(Records contained in a dataset)

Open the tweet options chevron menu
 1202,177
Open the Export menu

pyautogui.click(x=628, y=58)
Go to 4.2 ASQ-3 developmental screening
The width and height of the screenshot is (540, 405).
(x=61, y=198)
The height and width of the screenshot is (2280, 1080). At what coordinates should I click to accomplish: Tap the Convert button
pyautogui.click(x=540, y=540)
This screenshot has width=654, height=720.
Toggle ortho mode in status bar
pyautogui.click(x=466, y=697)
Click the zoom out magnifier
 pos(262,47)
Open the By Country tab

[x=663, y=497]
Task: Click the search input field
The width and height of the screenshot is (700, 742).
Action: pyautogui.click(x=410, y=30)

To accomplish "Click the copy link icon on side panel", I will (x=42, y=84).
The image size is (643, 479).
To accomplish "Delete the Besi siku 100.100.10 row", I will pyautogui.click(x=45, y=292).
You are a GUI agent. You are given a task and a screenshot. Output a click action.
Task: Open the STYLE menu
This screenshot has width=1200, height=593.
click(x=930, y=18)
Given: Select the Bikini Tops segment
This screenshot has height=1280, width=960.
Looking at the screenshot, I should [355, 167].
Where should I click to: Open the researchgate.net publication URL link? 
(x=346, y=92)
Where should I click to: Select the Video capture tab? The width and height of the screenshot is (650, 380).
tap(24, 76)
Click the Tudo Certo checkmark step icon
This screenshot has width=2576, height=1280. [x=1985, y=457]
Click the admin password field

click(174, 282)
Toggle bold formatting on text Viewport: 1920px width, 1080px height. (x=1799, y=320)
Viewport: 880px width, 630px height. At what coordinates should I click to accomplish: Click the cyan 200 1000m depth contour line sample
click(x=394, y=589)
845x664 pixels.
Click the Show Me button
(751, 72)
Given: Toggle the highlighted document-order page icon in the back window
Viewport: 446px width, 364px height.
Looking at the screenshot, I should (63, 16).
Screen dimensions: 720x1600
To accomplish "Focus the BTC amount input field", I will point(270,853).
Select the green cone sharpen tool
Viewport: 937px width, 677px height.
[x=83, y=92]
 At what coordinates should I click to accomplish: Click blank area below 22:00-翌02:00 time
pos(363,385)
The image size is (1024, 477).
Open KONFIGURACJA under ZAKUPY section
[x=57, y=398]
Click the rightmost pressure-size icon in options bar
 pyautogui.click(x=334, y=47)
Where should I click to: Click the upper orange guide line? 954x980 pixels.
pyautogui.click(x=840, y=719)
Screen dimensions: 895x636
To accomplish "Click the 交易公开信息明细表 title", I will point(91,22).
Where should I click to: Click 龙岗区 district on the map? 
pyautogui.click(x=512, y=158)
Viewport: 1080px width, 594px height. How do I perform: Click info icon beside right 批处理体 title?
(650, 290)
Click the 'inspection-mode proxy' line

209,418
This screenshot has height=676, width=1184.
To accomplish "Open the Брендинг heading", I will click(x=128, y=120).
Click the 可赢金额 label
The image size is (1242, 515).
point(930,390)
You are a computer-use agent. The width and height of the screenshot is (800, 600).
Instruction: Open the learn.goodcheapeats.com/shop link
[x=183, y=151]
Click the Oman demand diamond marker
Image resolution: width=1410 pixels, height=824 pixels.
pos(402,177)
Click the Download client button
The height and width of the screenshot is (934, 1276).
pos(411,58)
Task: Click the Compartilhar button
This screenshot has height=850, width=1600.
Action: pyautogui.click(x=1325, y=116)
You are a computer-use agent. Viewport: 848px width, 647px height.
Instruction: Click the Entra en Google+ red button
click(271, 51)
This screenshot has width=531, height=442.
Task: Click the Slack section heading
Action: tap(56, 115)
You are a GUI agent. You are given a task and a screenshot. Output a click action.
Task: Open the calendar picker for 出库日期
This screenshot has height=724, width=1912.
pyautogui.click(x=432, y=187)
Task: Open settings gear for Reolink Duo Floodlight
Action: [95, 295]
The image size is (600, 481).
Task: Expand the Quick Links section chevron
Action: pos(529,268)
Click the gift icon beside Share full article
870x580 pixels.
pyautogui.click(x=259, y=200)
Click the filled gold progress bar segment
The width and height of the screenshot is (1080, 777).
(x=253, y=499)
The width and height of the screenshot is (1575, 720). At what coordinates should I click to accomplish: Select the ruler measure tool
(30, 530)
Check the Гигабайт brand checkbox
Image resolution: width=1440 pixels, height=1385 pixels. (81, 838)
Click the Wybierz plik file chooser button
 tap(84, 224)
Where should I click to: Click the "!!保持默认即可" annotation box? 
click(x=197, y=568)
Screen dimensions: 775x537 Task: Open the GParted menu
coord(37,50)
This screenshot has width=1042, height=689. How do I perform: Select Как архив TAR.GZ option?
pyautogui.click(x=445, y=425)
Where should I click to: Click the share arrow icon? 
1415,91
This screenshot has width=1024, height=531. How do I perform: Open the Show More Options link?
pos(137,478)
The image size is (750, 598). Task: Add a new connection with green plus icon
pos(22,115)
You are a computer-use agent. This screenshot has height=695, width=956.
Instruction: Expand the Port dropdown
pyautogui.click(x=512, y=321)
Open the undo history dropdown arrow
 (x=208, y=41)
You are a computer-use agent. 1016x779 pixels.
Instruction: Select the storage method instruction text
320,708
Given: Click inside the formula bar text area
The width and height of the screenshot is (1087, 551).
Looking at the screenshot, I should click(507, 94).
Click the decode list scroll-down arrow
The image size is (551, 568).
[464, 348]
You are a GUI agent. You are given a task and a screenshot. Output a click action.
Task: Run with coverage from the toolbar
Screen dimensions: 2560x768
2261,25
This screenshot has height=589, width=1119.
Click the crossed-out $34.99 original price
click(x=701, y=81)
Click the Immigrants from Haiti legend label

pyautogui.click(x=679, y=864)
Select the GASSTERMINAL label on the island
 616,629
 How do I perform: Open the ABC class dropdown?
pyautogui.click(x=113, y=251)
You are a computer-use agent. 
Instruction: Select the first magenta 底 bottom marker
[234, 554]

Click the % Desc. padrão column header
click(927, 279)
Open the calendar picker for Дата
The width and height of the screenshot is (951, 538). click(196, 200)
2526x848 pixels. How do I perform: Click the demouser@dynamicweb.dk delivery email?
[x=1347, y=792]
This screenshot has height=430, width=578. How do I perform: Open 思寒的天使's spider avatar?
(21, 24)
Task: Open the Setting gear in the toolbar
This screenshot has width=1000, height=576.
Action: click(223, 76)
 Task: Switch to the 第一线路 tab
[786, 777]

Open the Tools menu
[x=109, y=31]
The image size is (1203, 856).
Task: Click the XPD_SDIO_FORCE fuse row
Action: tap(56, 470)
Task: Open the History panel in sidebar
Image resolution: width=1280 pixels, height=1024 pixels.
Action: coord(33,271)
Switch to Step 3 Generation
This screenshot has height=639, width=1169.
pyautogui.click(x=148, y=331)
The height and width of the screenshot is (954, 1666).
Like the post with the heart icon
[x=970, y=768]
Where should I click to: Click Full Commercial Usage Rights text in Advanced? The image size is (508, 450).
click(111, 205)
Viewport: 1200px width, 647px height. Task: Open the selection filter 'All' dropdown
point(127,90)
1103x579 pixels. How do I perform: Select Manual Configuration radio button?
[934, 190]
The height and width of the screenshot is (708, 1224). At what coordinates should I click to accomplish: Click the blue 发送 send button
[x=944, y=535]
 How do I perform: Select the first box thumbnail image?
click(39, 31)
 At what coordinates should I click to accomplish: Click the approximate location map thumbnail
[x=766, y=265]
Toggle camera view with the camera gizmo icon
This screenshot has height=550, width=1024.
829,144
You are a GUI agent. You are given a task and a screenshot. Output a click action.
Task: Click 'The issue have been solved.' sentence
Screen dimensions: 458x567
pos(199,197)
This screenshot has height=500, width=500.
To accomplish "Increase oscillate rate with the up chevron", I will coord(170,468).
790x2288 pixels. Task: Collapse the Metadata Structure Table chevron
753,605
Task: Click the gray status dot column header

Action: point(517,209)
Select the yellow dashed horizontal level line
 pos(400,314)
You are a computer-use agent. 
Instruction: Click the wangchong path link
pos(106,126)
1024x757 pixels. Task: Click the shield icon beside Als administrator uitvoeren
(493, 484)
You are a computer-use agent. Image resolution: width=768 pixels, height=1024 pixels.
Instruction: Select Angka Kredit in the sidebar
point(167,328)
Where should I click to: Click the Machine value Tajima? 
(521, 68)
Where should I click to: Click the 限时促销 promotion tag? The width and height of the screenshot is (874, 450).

◆ TASK REQUIREMENTS
Among the lines above, the ones holding the word "toolbar" must be counted; only that count is to be given.

◆ EXERCISE RESULT
2